Fyodor Aptekarev is more than familiar with fractures, being a veteran skateboarder he has broken his fair share of bones. Together with Aleksandr Charkassov he founded Zdravprint, or Healthprint, to overcome some of the issues associated with traditional casts by 3D printing casts and splints. Inspired by a 3D printed dress designed by Francis Bitonti and worn by the famous burlesque dancer Dita Von Teese, the casts are both waterproof and breathable. They not only promise to avoid itchiness, but to heal fractured bones faster, more comfortably and hygienically than traditional casts.
3D printed dress - Dita von Teese - Francis Bitonti
Dita Von Teese in the 3D printed dress
designed by Francis Bitonti.
The patient’s injury is first scanned three-dimensionally before a computer make a CAD model of the cast. The model is then printed using a durable bio-plastic filament, which can be in any color and easily heated and smoothed for a perfect fit. The final product is waterproof and aerated, allowing the skin underneath to breathe and be washed regularly, making the 3D printed cast both lightweight and comfortable.

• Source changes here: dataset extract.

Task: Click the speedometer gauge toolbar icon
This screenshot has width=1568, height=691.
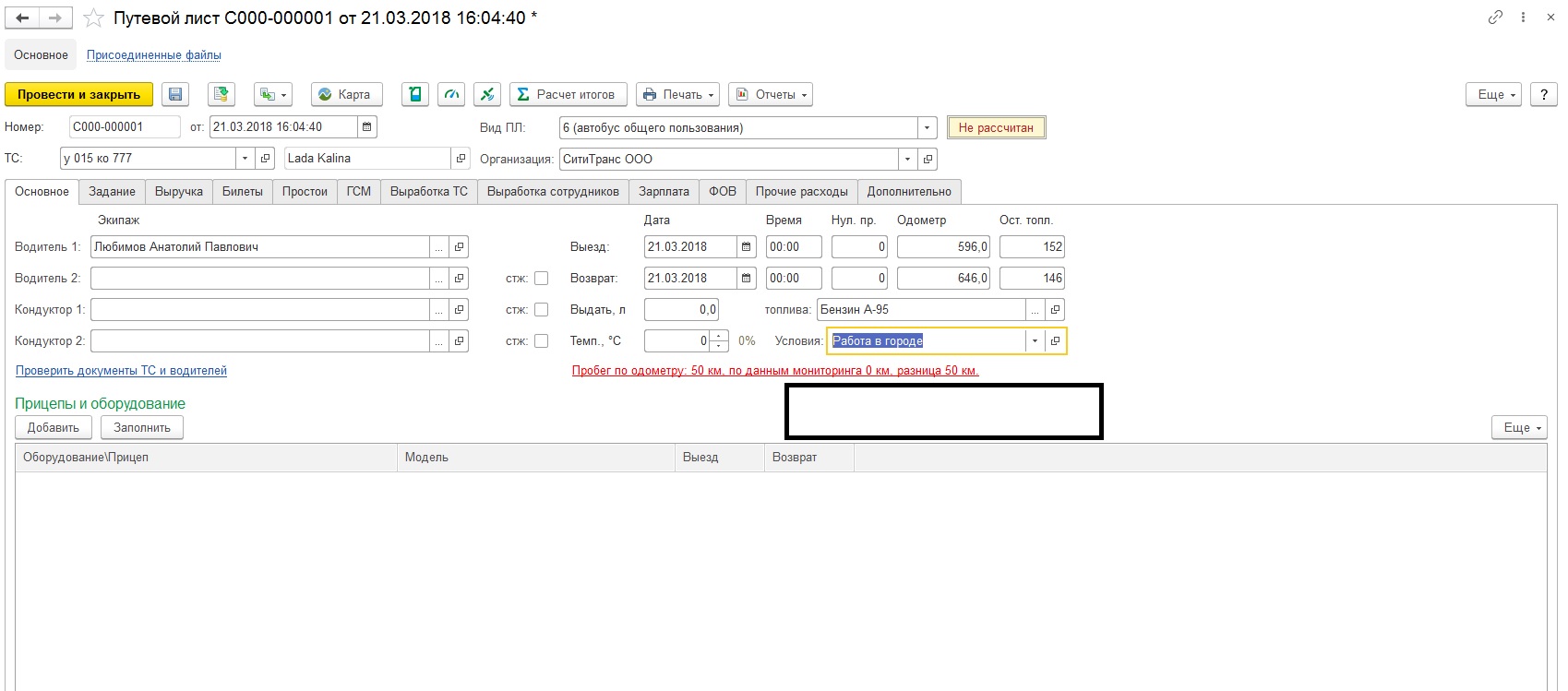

Unfortunately, a plaster cast is still needed in the first stages of repairing a break as it enables doctors to control and adjust the initial bone union. This lasts for about a week before the 3D printed version can take its place. The printing of the new cast takes about 12 hours, and the subsequent fitting can be completed in less than an hour.
Aptekarev is confident in their technology and predicts that the 3D printed casts will be the norm in the medical industry within the next seven years. Earlier this year the startup received $100,000 from the venture fund Maxfield Capital to further develop their casts.